▸ **TASK GOAL**
Copy every row below word for word, leaving out the pictures.

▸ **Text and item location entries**

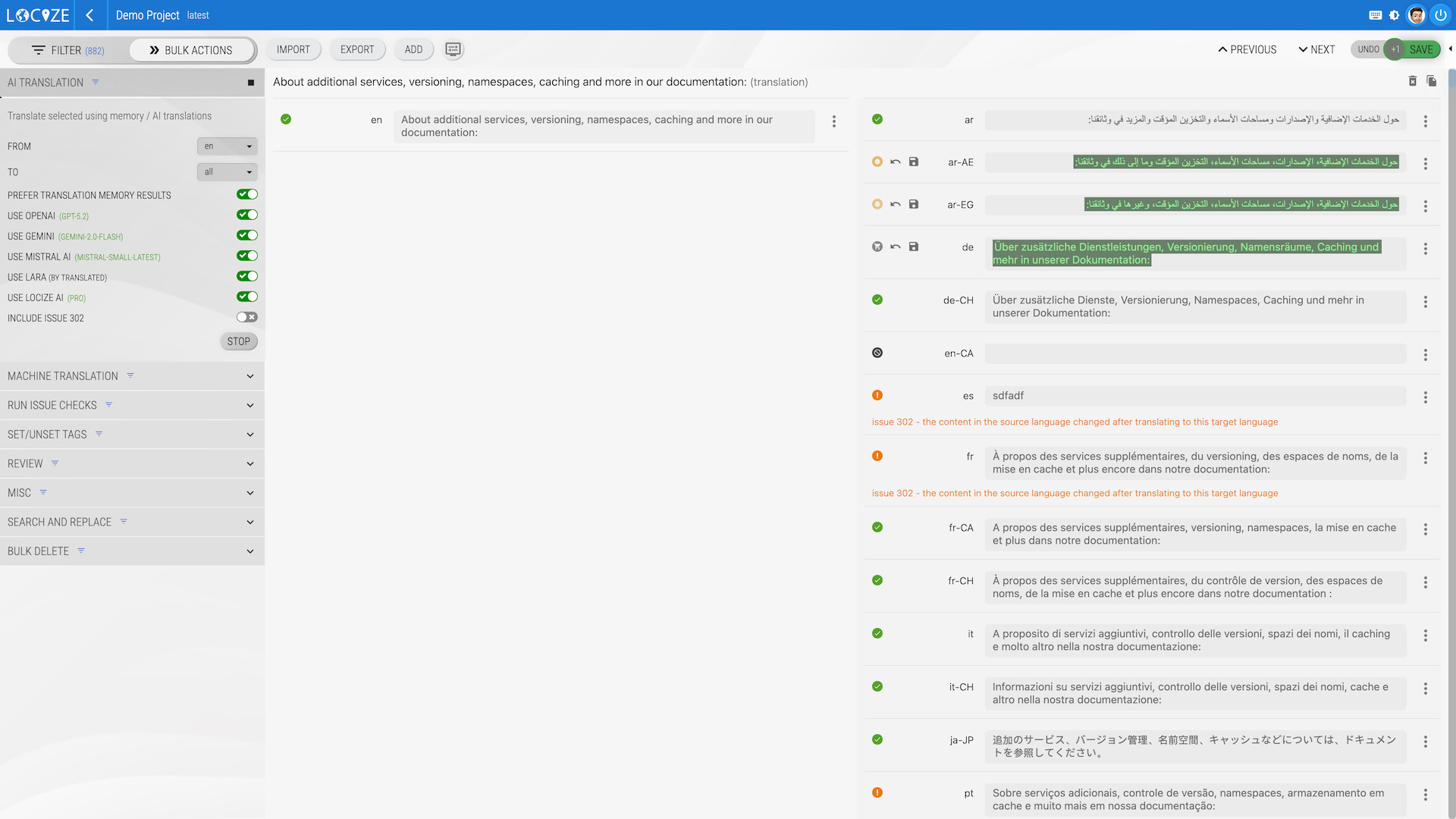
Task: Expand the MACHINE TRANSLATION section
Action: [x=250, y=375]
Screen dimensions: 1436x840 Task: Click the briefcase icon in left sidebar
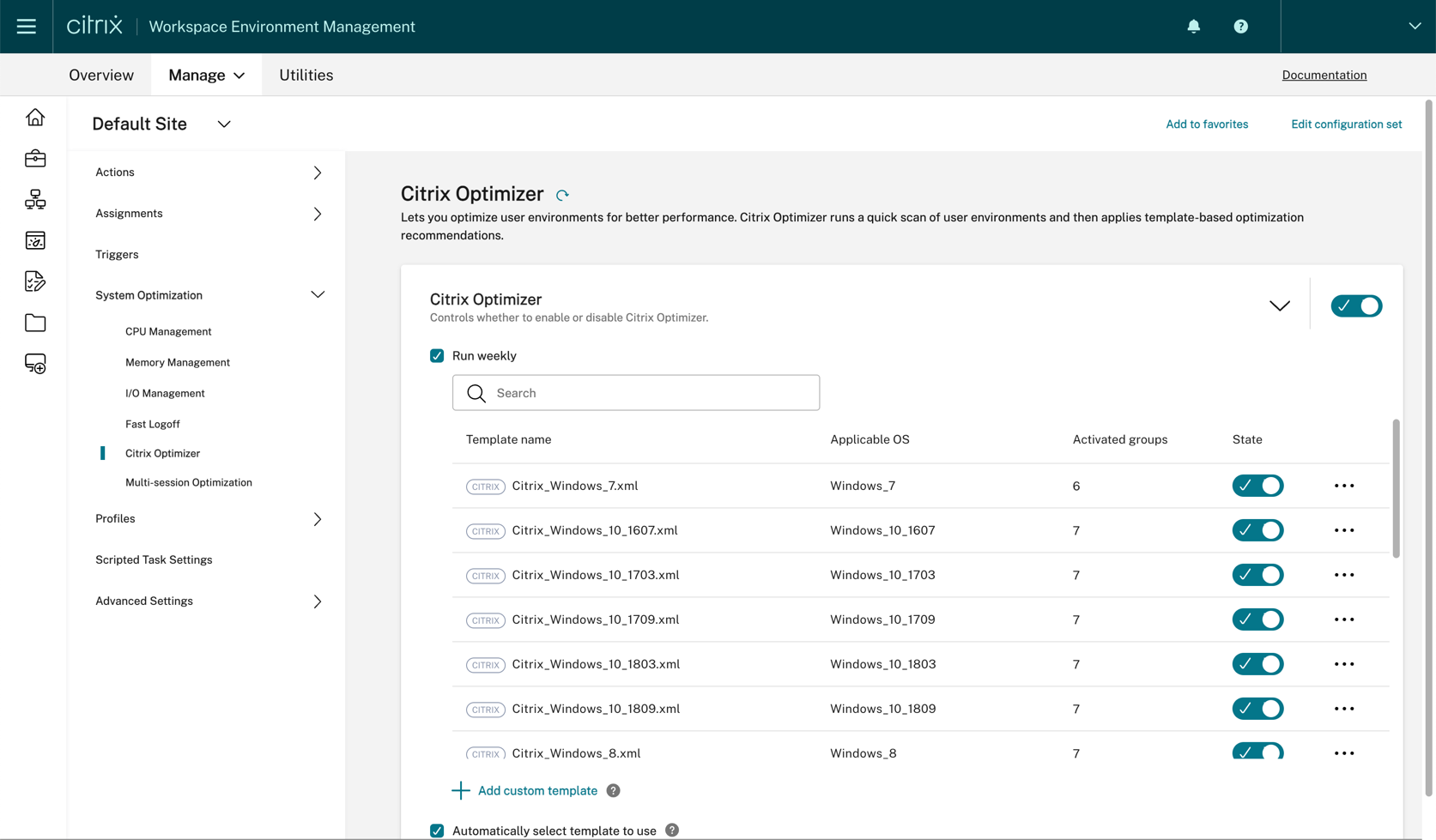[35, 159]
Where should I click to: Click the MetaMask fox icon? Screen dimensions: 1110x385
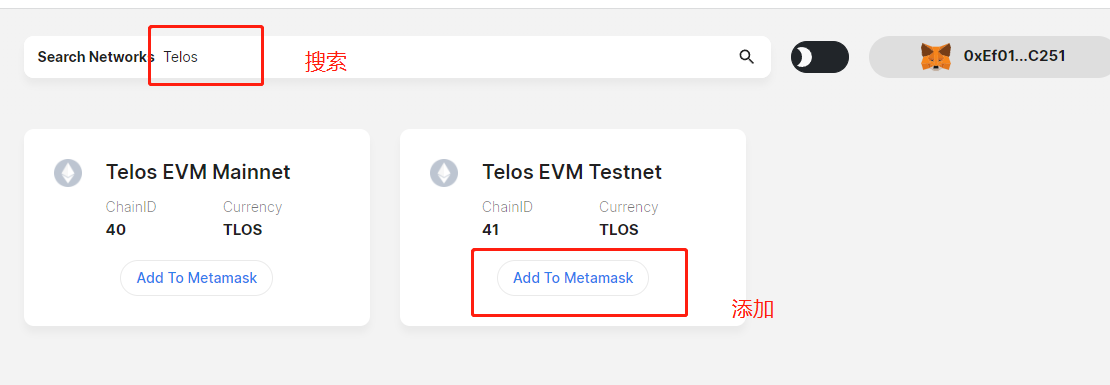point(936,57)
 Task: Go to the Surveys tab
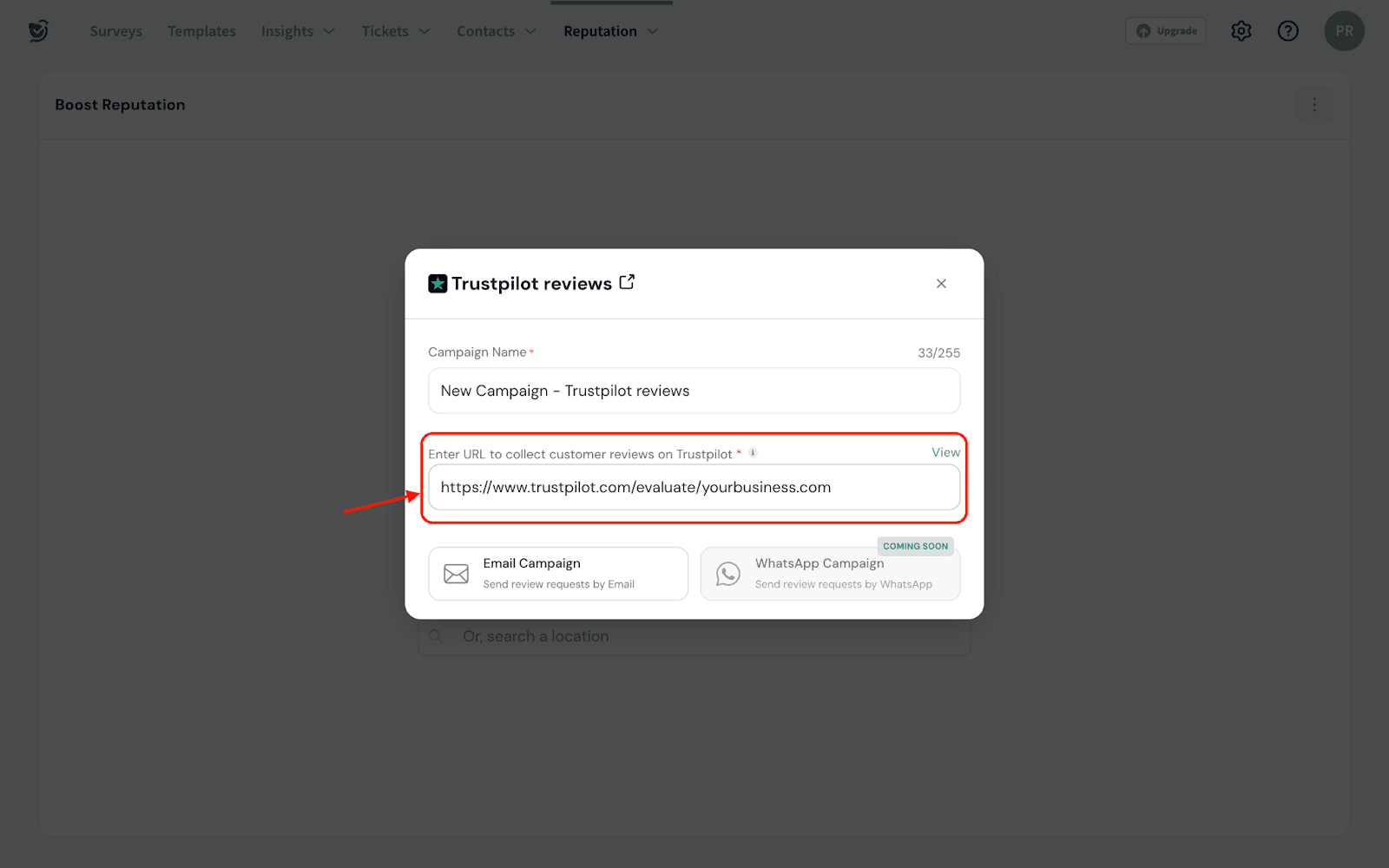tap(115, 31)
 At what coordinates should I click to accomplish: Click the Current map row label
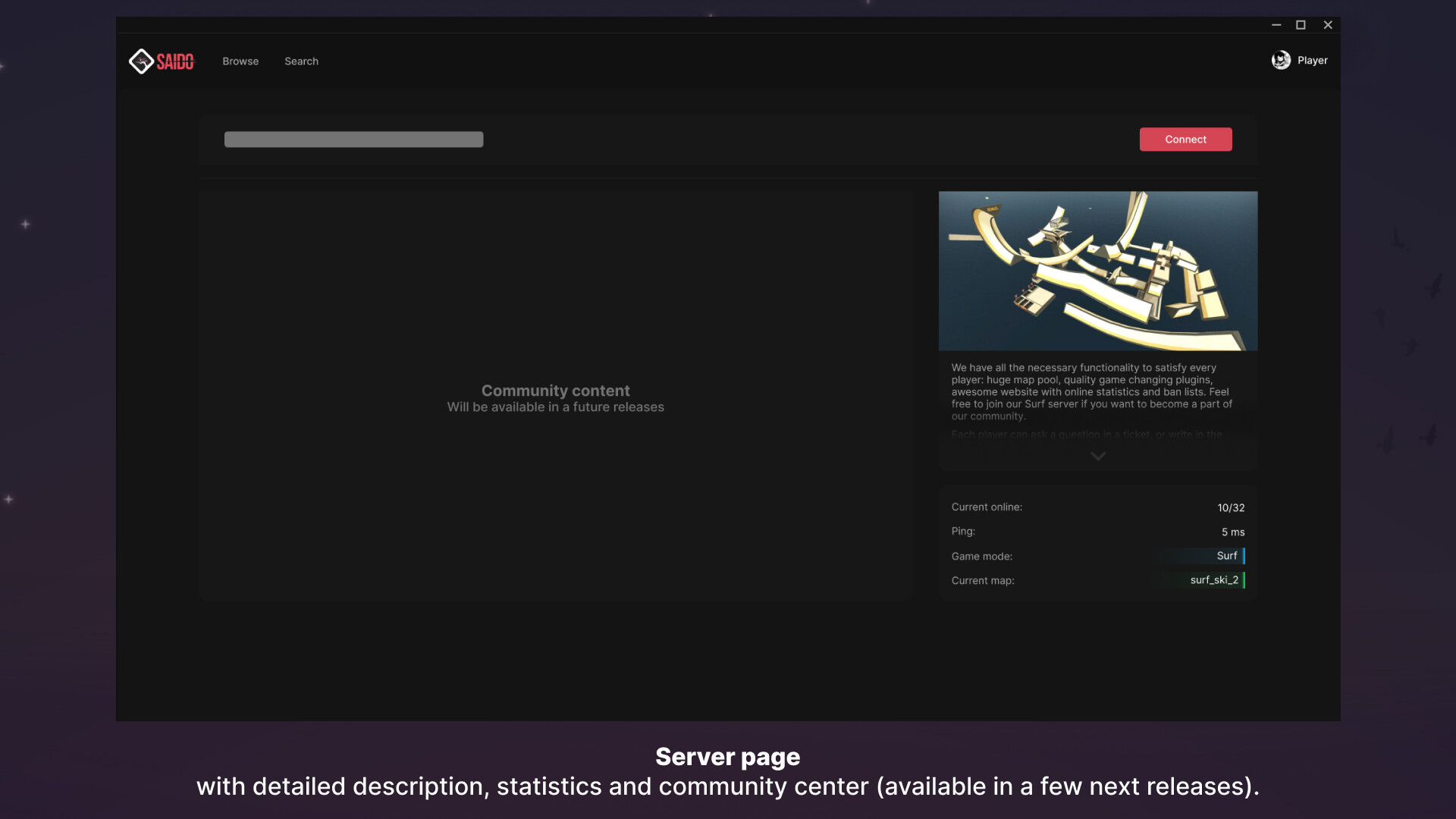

▸ **ANSWER TO THE PROBLEM**
Task: Expand the MACHINE TRANSLATION section
Action: [x=250, y=375]
Screen dimensions: 1436x840 Task: Click the briefcase icon in left sidebar
[35, 159]
Where should I click to: Click the MetaMask fox icon? Screen dimensions: 1110x385
point(936,57)
 Task: Go to the Surveys tab
tap(115, 31)
 At what coordinates should I click to accomplish: Click the Current map row label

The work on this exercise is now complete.